I try to start ray using InfiniBand by specifying the address and get speed up. But the way doesn’t make full use of IB. I want to clarify how it works and optimize ray in IB. I think it is meaningful for clusters with IB.
If I want to do so, can you give me some advice? Can this work merge with ray project?
How do function and data transfer in ray cluster? As show in whitepaper , objects store in nodes and transfer between nodes. How does the transfer implement?
Assuming you are asking about code specific questions: object transfers are handled by the object manager and relevant classses (e.g. PullManager, PushManager). And they interact with a distributed store, Plasma store underneath.
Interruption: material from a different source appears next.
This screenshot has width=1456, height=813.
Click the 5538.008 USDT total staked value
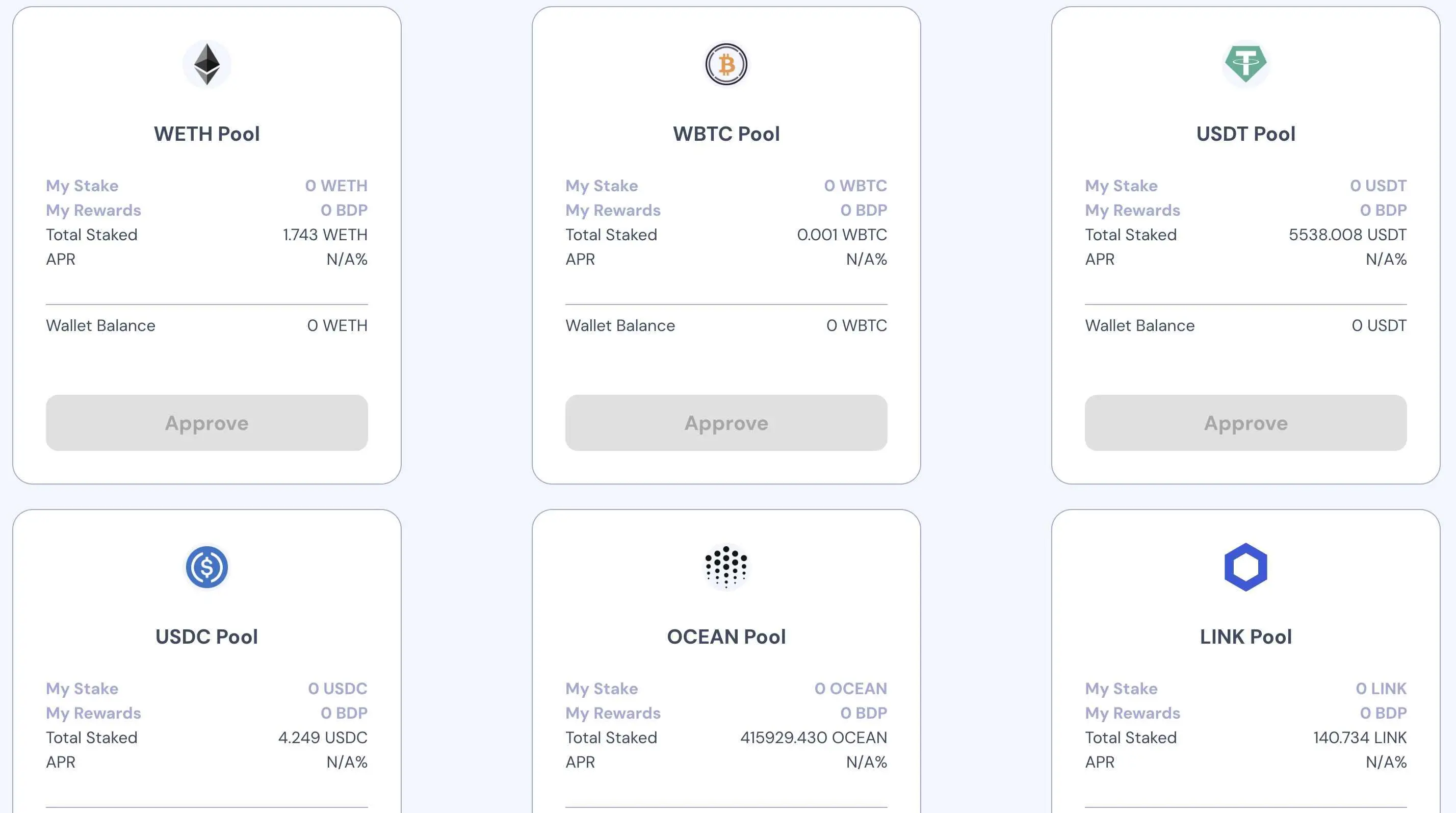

I try to start ray using InfiniBand by specifying the address and get speed up. But the way doesn’t make full use of IB. I want to clarify how it works and optimize ray in IB. I think it is meaningful for clusters with IB.
If I want to do so, can you give me some advice? Can this work merge with ray project?
Would you mind sharing a bit more details on what the issues are w.r.t. ray not making full use of IB? Is it not performing on a throughput that you expected? Wondering if you are aware of anything that ray could have done to make better use of IB already, if so, that would be awesome.
I find this in ray’s architecture whitepaper. Ray is built on top of gRPC. If so, Can I optimize gRPC with IB to accelerate Ray?
Yes, Ray uses gRPC for cross processes communication. However, personally I am not aware how gRPC could work with IB.
The easiest way to use IB is set IB address when ray start head. The command looks like ray start --head --node-address=IBaddress. In this way, ray can use IB with high throughput and low latency.
But CPUs are still used to process network requests. RDMA can avoid this and CPUs can focus on computing tasks without interruption. I want to make full use of RDMA to maximize the usage percent of CPUs.
I seem, thanks for the elaboration. So just to make sure I understand, the requirements are:
Allowing ray to be configured with a IBaddress, which I believe Ray currently could with --node-ip-address? Or if this doesn’t work for you still?
Configuring ray with RDMA: I am not entirely sure how this could be done on Ray yet. If you know how to do it, please give me some pointers to look at. Otherwise, I will figure out with someone on the team.
Ray is a sophisticated project. There are many lines of code. As for ray core, it already contains 300k lines of code. If I want to understand how these codes are organized, can you give me some advice or some figures I can refer to? This will help me focus on work about RDMA.